The band of AOX1-α factor-Laccase-AOX1 Terminator from colony PCR is about 3000bp, identical to the theoretical length of 3416bp estimated by the designed primer location (promoter to terminator), which could demonstrate that this target plasmid had successfully transformed into E.coli
Using E.coli for amplification, we extract and digest them with Bgl I or Sal I to get linear plasmid, which could be integrated into yeast genome to avoid getting lost while being frozen. Then, concentration of linear plasmid is also applied to achieve higher copy number and higher expression level. Several rounds of electroporation later, we successfully get all the plasmid with AOX1 as promoter into yeast[5]
.
The bright bands are identical to the theoretical lengths, which could demonstrate that this target plasmid had successfully transformed into yeast.
SDS-PAGE
Because of the thin band of laccase from SDS-PAGE, we can't be entirely sure whether it's inactive or active but too low the concentration to be detected. So, purification through Nickel-affinity chromatography column is used to raise its concentration for further test of enzymatic activity.
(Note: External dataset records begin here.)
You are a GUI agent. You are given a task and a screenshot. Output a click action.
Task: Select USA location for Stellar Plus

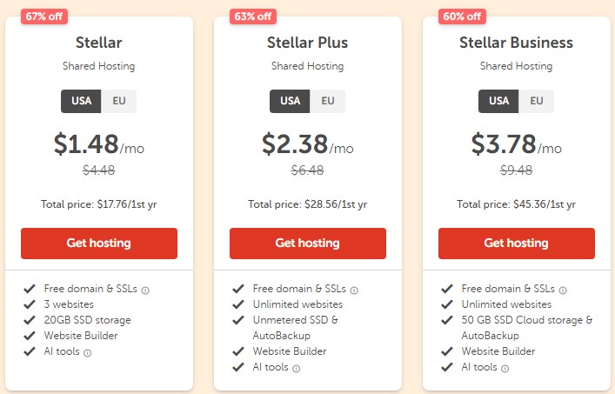pos(290,101)
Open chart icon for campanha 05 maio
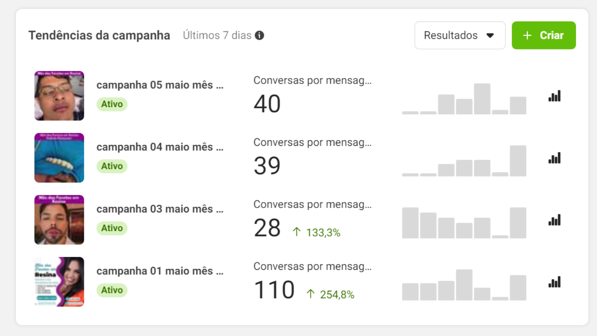Image resolution: width=597 pixels, height=336 pixels. pyautogui.click(x=554, y=96)
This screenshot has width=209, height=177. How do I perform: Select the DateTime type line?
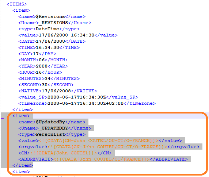tap(49, 29)
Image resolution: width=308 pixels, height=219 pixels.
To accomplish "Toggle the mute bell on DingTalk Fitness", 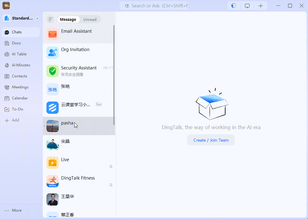I will click(x=111, y=185).

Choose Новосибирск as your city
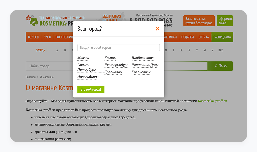[x=88, y=77]
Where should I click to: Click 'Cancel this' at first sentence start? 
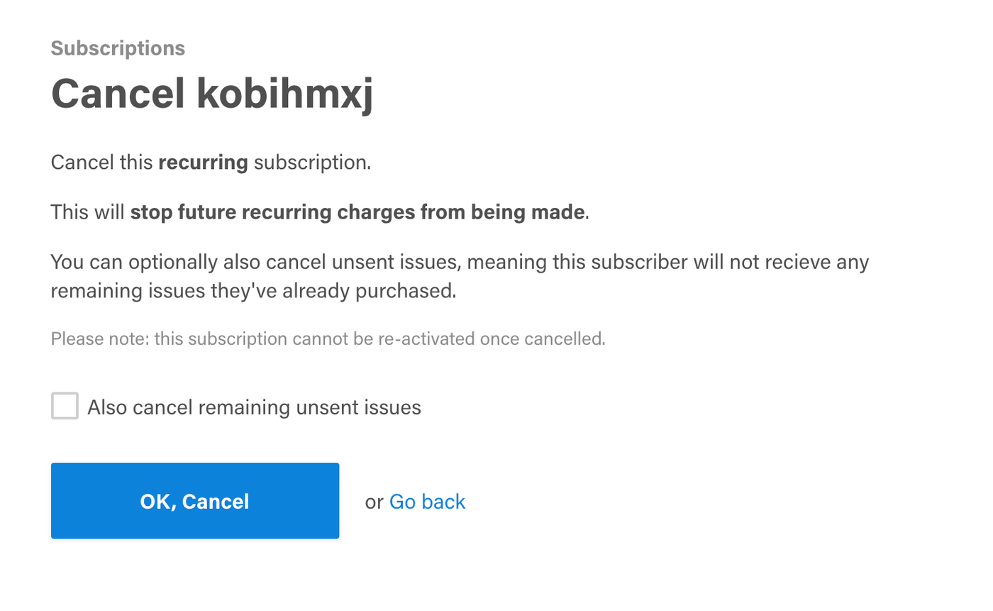[x=101, y=163]
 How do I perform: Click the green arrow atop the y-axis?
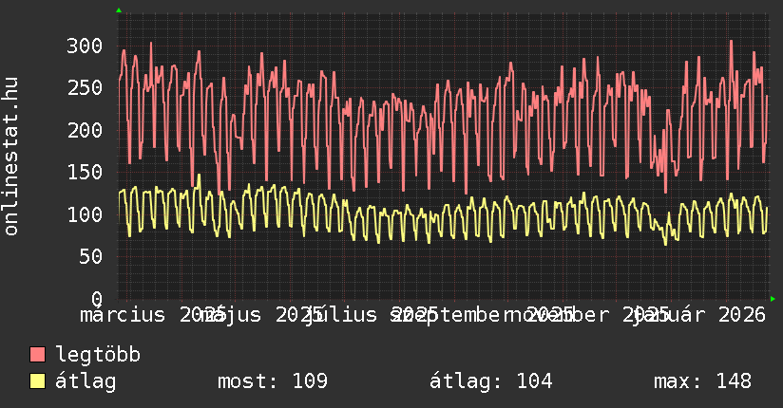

Clear and thick band of about 75kDa is consistent to the result in the supernatant. Higher the eluent concentration, thicker the band. This indicates that the band of laccase in Fig3 is our target protein instead of other impurity with a high expression level
Enzyme activity determination
After target strips been detected, to measure the activity of Laccase, we mixed 1ml of 1mmol / L ABTS solution with 1ml of centrifuged supernatant and adjusted the final concentration of Cu2+ to 10mmol/L, and measured its absorbance at 420nm. On this basis, we carried out determination experiments to further explore the optimal conditions for inducing the highest activity of Laccase.
Since the active center of Laccase is copper ion, we first explored the copper ion concentration to be added into the culture media. Adjusted the concentration of supplementary CuSO4 solution to 9mmol / L and 10mmol / L respectively, and measured the enzyme activity of Laccase under the same conditions
We found that the enzyme activity reaches its zenith when the concentration of copper ion is 10mmol/L. It is probably because the concentration of Cu2+ can’t meet the need of Laccase active center when it is too low. When the concentration is too high, it will affect the binding of Laccase and substrate due to the existence of too much copper ions.
We also explored the effects of pH and temperature on activity of Laccase at the same time.
The optimum pH of Laccase was found to be acidic, therefore we prepared buffers with pH = 3, pH = 4.8 and pH = 6.6 respectively, with 100 mM citric acid and sodium citrate and added 1 ml buffer to control the pH of the reaction system while maintaining the final concentration of CuSO4 at 10 mmol / L
After comparison, we found that among the three groups of data measured, Laccase activity is highest at pH = 3.0, decreasing to nadir at pH = 4.8, and completely inactivated at pH = 6.6. As for the reason why the subsequent measured value was lower than that at the beginning at pH 6.6, we speculated that it was caused by undermixing of solution when started reading.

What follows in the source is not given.